Deposits decreased $516.9 million, or 6%, to $8.46 billion at September 30, 2013 from $8.98 billion at September 30, 2012. The decrease in deposits was the net result of a $31.7 million increase in our savings accounts, a $21.2 million increase in our checking accounts, and a $569.5 million decrease in our certificates of deposit ("CD") for the fiscal year ended September 30, 2013. To manage our cost of funds, maturing, higher rate CDs were replaced by other lower rate savings products or borrowed funds from the FHLB, as needed.
Borrowed funds increased $256.9 million, or 3%, to $745.1 million at September 30, 2013 from $488.2 million at September 30, 2012. This increase reflects additional mainly medium term (four to six years) advances of $320 million from the FHLB, partially offset by a $53 million reduction of overnight advances and other principal repayments.
Principal, interest and related escrow on loans serviced decreased $51.8 million, or 41%, to $75.7 million at September 30, 2013 from $127.5 million at September 30, 2012. This decrease reflects mainly the impact of a lower balance in the sold loan portfolio.
Total shareholders' equity increased $64.6 million, or 4%, to $1.87 billion at September 30, 2013 from $1.81 billion at September 30, 2012. Activity reflects $56.0 million of net income in the current fiscal year combined with adjustments related to our stock compensation plan, ESOP and accumulated other comprehensive loss.
Non-interest expense increased $6.6 million, or 4%, to $177.7 million for the year ended September 30, 2013 from $171.1 million for the year ended September 30, 2012. Increases in compensation and marketing were partially offset by decreases in federal insurance premium and assessments, real estate owned expenses and other operating expenses.
At September 30, 2013, all capital ratios substantially exceed the amounts required for the Association to be considered "well capitalized" for regulatory capital purposes. The tier 1 risk-based capital ratio was 22.83% for the Association and 26.69% for the Company. Total risk-based capital was 24.08% for the Association and 27.94% for the Company.
Ralph Betters, the Chief Information Officer of the Association, has announced that he will be retiring from employment in January 2014. Anna Motta, who has been with the Association since 1989 and has served as the Manager of Retail Operations and Information Systems, will become the new Chief Information Officer. “Ralph has been an important contributor





to our success during the last 22 years. He has been a thought leader and mentor throughout the company,” said Chairman and CEO Marc A. Stefanski.  “On behalf of our Board, our management team and our associates, I thank him and wish him the best in his retirement. Because of Anna's wide range of experience with the Association, she is well-positioned for her new role.”
The Company will host a conference call to discuss its operating results for the three month and fiscal year periods ending September 30, 2013 at 10:00 a.m. (ET) on October 31, 2013. The toll-free dial-in number is 866-952-1908 Conference ID TFSLQ413. A telephone replay will be available beginning at 2:00 p.m. (ET) on October 31, 2013 by dialing 800-723-0394. The conference call will be simultaneously webcast on the Company's website www.thirdfederal.com under the Investor Relations link under the "About Us" tab, and will be archived for 30 days after the event, beginning November 1, 2013. The slides for the conference call will be available on the Company's website.

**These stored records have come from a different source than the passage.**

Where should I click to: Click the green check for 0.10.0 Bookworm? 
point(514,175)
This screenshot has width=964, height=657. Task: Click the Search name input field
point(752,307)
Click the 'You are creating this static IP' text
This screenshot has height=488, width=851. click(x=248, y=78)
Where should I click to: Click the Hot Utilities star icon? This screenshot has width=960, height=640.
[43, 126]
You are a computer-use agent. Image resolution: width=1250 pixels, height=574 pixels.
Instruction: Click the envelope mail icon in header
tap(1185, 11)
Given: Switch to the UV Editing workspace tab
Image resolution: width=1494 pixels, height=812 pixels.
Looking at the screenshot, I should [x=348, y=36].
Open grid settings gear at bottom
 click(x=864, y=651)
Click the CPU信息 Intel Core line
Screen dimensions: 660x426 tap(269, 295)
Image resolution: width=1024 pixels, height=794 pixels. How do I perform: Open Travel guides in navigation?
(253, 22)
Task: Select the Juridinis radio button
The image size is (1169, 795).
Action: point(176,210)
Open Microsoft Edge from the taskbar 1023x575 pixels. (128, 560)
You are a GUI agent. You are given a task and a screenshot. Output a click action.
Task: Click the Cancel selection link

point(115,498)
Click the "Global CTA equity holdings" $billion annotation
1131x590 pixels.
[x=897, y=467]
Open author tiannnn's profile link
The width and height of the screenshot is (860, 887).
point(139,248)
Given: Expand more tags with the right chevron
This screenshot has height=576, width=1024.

Forward Looking Statements
This release contains forward-looking statements, which can be identified by the use of such words as estimate, project, believe, intend, anticipate, plan, seek, expect and similar expressions. These forward-looking statements include:
statements of our goals, intentions and expectations;
statements regarding our business plans and prospects and growth and operating strategies;
statements concerning trends in our provision for loan losses and charge-offs;
statements regarding the asset quality of our loan and investment portfolios; and
estimates of our risks and future costs and benefits.
These forward-looking statements are subject to significant risks, assumptions and uncertainties, including, among other things, the following important factors that could affect the actual outcome of future events:
significantly increased competition among depository and other financial institutions;
inflation and changes in the interest rate environment that reduce our interest margins or reduce the fair value of financial instruments;
general economic conditions, either nationally or in our market areas, including employment prospects and conditions that are worse than expected;
decreased demand for our products and services and lower revenue and earnings because of a recession or other events;
adverse changes and volatility in the securities markets;
adverse changes and volatility in credit markets;
legislative or regulatory changes that adversely affect our business, including changes in regulatory costs and capital requirements and changes related to our ability to pay dividends and the ability of Third Federal Savings and Loan Association of Cleveland, MHC to waive dividends;
our ability to enter new markets successfully and take advantage of growth opportunities, and the possible short-term dilutive effect of potential acquisitions or de novo branches, if any;
changes in consumer spending, borrowing and savings habits;
changes in accounting policies and practices, as may be adopted by the bank regulatory agencies, the Financial Accounting Standards Board or the Public Company Accounting Oversight Board;
future adverse developments concerning Fannie Mae or Freddie Mac;
changes in monetary and fiscal policy of the U.S. Government, including policies of the U.S. Treasury or the Federal Reserve Board and changes in the level of government support of housing finance;
changes in policy and/or assessment rates of taxing authorities that adversely affect us;
the timing and the amount of revenue that we may recognize;
changes in expense trends (including, but not limited to, trends affecting non-performing assets, charge-offs and provisions for loan losses);
the impact of the continuing governmental effort to restructure the U.S. financial and regulatory system;
inability of third-party providers to perform their obligations to us;
adverse changes and volatility in real estate markets;
a slowing or failure of the moderate economic recovery;
the extensive reforms enacted in the Dodd-Frank Wall Street Reform and Consumer Protection Act ("Dodd-Frank Act"), which will continue to impact us;
the adoption of implementing regulations by a number of different regulatory bodies under the Dodd-Frank Act, and uncertainty regarding the exact nature, extent and timing of such regulations and the impact they will have on us;
the continuing impact of coming under the jurisdiction of new federal regulators;
changes in our organization, or compensation and benefit plans;
the results of the federal government shutdown and any future government shutdowns;
the strength or weakness of the real estate markets and of the consumer and commercial credit sectors and their impact on the credit quality of our loans and other assets; and
the ability of the U.S. Government to manage federal debt limits.
Because of these and other uncertainties, our actual future results may be materially different from the results indicated by these forward-looking statements.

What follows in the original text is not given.